#### Problem statement:
When the listing below reaches the line that has "The image size is (1229, 441).", start reproducing exactly; stop after the line that has "the Extra stops", and drop the pictures.

#### Dataset entries:
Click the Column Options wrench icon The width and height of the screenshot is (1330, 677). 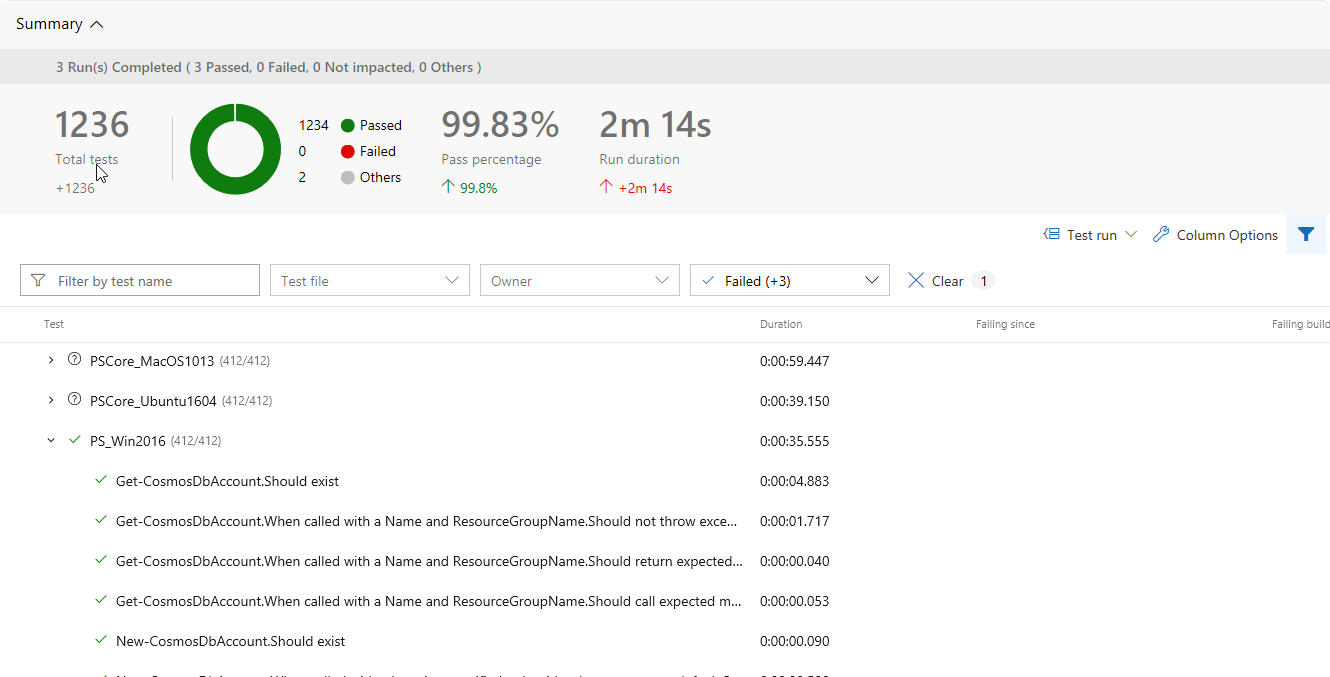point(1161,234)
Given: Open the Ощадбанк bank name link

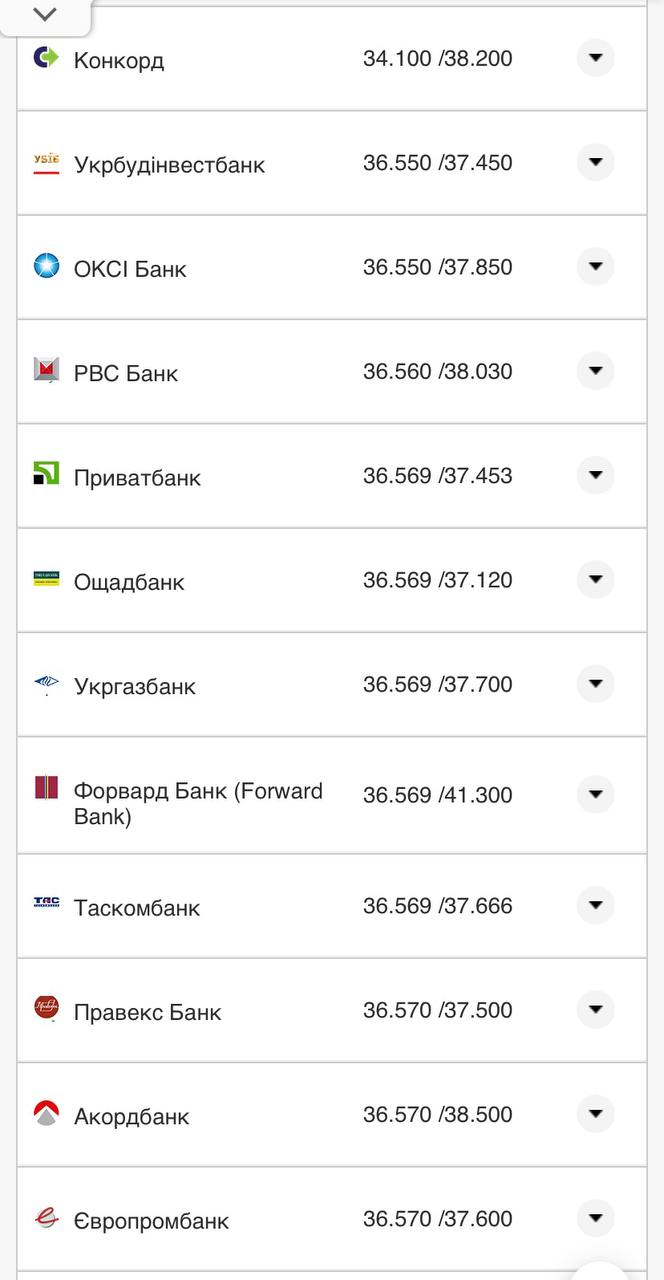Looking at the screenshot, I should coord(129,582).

---

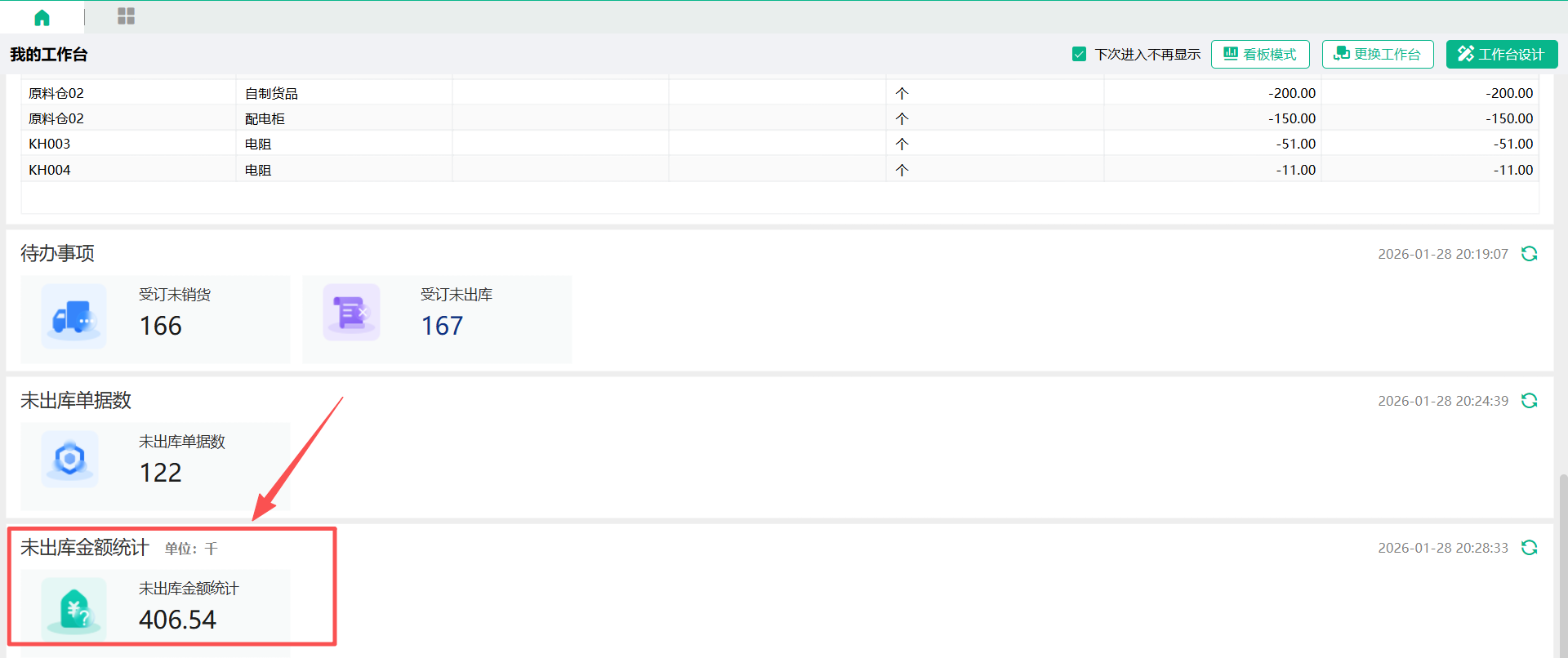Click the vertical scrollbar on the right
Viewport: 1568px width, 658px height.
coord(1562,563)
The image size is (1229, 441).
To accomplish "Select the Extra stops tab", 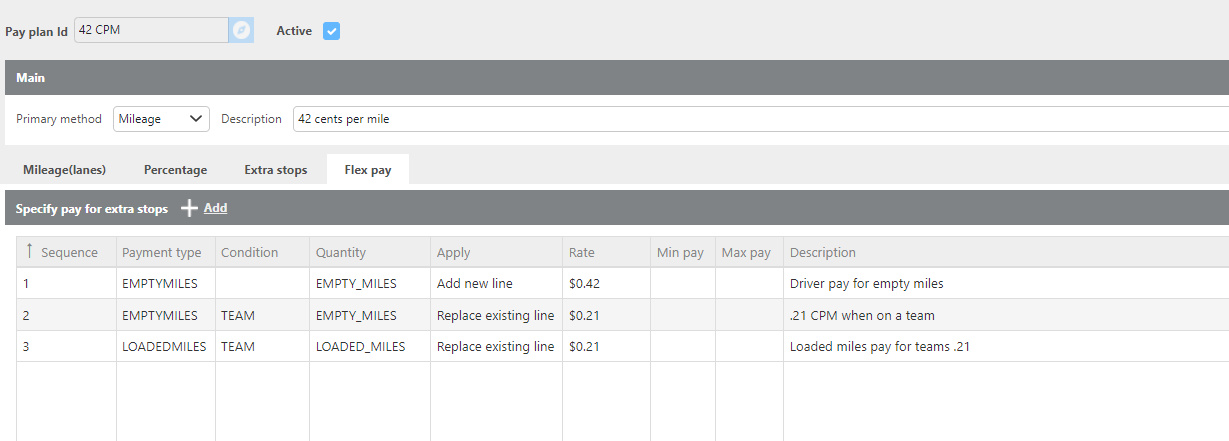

#### Answer below:
The image size is (1229, 441).
To accomplish "Select the Extra stops tab", 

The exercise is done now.